L’amour filant

Votre rose m’accompagne. Votre prose me rend fier. 

Je vois en vous une mère. Votre clause est sincère. Vous procurez de la joie à un homme qui vous a toujours aimée. 

Il y a encore un amoureux pour poser son regard sur vous au mois d’aout. Les météores ont terminé de traverser le ciel. Votre souhait a été formulé à temps. Je n’ai pas exaucé le néant.

Se pourrait-il que cette ombre qui se profile à l’ombre de cette « pourrais-tu » vacille dans l’espoir que je la rattrape ? Qu’elle est chatte ! Je n’ai pas trois échassiers pour la poursuivre sur de longues pattes.

Le sexe créatif

J’ai envie de sexe créatif.

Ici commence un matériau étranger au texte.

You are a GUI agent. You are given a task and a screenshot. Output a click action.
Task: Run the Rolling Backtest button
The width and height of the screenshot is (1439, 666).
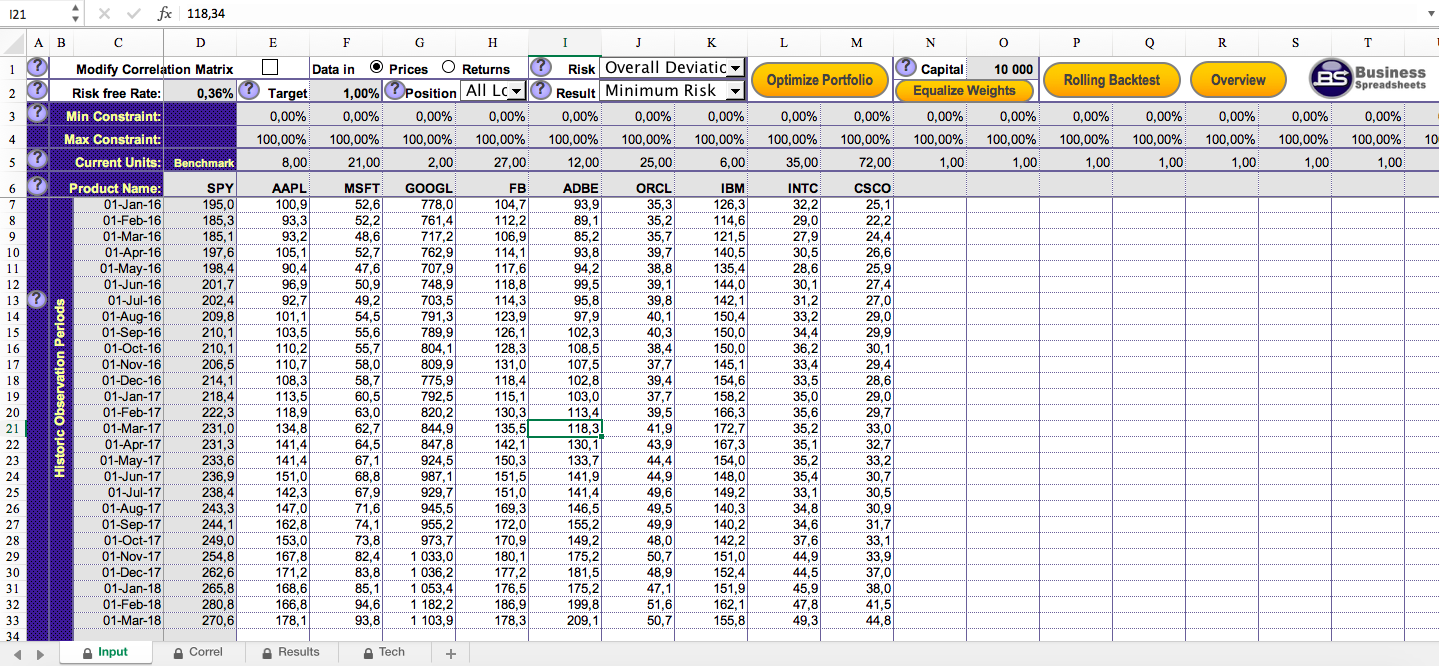click(1111, 80)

C’est-à-dire que je te fais l’amour, tu ne penses pas l’accomplissement d’une fécondation et d’un enfantement, si cet accident se produit, je t’aide à avorter sans honte, tu ressens l’acte amoureux comme complet et pendant la nuit, je glisse une peluche sous ton haut de pyjama pour qu’en te réveillant, tu aies le sentiment qu’une chose a été créée. 


Ce sont les paroles d’un homme qui ne veut pas de sexe procréatif, mais qui comprend le besoin de sa partenaire de produire quelque chose avec son corps et son cœur, grâce à son partenaire, à l’issue d’un moment d’amour physique et sexuel.

J’ai imaginé ce concept en pensant à ma passion pour Christophe Van Rossom. Je me disais qu’il aurait bien aimé une relation qui fonctionne comme ça, en me basant sur ses textes.